## Problem
Starting with the line containing "802x599 pixels. Task: Select" and going on through the end of the records, rewrite those lines with "sidebar" changed to "side panel" and everything else left as is.

----- Supplied material -----

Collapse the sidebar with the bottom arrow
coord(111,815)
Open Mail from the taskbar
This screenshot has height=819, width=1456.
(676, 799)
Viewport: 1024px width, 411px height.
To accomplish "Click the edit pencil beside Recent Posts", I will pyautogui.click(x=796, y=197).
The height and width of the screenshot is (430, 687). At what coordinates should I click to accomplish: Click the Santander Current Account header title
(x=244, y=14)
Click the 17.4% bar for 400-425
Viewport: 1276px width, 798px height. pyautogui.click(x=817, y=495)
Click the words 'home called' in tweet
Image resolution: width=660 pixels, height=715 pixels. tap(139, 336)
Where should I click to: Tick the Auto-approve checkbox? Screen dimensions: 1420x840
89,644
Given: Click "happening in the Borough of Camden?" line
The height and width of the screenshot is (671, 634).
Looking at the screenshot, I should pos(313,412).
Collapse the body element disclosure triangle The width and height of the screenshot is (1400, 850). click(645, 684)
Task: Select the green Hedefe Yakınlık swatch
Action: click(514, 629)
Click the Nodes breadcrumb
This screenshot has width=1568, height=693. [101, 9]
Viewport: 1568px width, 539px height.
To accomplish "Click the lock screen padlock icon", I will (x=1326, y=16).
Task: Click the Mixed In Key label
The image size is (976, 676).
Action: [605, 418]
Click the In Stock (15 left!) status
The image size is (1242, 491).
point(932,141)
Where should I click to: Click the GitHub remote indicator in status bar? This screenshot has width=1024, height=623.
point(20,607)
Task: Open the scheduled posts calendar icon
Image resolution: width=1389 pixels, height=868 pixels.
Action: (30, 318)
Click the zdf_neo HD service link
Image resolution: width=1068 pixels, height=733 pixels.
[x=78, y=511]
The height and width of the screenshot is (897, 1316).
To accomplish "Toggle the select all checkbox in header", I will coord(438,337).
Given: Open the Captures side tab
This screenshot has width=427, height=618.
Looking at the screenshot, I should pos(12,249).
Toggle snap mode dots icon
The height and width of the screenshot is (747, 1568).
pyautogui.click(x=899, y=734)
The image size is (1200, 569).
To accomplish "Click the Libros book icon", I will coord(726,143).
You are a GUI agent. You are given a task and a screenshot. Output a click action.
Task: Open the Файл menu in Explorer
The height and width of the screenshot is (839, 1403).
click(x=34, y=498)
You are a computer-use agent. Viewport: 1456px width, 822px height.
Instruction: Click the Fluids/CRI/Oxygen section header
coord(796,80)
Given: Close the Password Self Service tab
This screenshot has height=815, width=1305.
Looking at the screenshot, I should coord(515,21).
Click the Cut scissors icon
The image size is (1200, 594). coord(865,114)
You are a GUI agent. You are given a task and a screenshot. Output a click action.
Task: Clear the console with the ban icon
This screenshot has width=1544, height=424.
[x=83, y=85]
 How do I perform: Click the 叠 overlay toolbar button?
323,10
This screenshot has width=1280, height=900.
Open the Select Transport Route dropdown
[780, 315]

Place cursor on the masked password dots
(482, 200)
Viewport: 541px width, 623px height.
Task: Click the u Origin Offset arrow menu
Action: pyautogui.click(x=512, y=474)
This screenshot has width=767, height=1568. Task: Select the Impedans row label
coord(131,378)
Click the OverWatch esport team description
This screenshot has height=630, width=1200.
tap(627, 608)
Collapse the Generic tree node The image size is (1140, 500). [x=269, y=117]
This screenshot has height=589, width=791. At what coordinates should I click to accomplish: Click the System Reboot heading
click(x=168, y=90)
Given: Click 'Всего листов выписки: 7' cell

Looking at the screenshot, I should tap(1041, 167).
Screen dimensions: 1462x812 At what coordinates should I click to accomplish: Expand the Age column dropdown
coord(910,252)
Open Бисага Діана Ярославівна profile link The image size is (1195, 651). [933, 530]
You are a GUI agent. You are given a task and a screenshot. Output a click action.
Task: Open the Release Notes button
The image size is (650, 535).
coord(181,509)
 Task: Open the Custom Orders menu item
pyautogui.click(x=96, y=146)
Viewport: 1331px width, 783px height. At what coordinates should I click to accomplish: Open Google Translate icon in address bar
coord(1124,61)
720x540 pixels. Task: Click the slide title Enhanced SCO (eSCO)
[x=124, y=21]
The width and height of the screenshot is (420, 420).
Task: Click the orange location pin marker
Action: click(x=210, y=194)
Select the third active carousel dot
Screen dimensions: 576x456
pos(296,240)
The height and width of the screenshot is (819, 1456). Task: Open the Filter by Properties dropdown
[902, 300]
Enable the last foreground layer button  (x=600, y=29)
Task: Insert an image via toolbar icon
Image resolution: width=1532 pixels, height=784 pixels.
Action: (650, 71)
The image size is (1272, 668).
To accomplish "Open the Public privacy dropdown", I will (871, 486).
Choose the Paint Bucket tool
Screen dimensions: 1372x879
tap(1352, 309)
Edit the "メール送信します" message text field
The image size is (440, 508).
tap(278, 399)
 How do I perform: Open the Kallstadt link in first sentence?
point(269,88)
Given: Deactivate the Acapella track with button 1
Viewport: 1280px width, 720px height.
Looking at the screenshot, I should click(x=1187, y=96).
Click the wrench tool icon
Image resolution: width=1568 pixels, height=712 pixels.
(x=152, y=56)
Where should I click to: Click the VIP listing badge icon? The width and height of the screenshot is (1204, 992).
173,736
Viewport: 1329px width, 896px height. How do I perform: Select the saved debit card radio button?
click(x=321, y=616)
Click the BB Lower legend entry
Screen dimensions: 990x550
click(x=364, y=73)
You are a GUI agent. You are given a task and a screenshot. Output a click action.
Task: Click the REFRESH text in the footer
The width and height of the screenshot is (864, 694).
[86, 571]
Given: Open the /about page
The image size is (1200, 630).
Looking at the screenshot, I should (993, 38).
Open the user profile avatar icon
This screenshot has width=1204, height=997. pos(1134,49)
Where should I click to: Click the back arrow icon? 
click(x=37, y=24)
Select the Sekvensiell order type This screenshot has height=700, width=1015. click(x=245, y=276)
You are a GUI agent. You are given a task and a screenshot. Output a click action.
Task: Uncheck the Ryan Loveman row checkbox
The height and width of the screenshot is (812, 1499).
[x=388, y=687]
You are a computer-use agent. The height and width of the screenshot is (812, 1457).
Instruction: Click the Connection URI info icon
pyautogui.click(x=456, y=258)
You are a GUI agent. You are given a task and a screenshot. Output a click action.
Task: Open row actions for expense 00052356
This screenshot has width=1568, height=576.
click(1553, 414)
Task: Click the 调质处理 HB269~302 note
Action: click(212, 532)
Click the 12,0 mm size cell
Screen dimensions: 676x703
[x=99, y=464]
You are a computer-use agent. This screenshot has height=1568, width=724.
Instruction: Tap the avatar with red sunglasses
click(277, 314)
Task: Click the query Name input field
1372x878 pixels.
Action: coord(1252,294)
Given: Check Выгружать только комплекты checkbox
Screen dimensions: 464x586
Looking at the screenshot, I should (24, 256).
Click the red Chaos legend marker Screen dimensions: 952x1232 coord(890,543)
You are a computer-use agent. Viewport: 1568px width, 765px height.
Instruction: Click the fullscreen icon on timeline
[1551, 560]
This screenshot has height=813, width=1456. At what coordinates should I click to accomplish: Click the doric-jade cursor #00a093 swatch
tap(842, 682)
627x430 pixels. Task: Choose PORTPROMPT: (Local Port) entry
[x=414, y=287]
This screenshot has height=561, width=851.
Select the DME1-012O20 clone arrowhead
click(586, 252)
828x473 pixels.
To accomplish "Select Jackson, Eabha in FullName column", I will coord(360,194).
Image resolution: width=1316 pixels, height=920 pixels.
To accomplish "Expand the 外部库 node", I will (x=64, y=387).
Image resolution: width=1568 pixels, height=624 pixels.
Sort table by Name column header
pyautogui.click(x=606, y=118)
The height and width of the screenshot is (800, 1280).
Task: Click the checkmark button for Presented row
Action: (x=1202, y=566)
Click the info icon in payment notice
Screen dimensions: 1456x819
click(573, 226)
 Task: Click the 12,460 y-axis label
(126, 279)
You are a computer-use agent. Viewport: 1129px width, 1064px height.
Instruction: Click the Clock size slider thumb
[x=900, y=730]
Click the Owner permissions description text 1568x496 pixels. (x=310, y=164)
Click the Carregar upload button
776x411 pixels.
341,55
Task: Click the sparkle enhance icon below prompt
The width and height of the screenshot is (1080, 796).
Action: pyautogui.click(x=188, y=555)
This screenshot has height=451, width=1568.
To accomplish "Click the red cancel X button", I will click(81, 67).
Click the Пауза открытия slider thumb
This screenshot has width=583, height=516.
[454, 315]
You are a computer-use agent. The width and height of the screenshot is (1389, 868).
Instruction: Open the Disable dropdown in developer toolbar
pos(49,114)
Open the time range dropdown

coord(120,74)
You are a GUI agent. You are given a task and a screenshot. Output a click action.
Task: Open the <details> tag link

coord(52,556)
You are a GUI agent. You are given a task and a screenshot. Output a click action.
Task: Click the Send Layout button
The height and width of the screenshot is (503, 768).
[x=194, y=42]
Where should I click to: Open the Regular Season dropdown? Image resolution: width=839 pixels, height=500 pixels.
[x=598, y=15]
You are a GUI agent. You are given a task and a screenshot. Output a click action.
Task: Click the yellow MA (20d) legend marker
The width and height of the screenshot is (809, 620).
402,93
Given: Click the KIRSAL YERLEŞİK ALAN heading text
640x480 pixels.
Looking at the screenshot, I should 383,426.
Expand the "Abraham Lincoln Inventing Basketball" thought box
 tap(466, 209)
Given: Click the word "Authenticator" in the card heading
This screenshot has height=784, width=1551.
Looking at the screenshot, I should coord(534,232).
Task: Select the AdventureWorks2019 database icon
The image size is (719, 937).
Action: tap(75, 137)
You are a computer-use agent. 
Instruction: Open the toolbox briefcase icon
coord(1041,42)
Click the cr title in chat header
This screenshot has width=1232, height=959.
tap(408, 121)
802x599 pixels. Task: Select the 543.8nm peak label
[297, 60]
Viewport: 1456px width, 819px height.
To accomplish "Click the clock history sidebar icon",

-----

## Solution to this exercise
802x599 pixels. Task: Select the 543.8nm peak label
[297, 60]
Viewport: 1456px width, 819px height.
To accomplish "Click the clock history side panel icon",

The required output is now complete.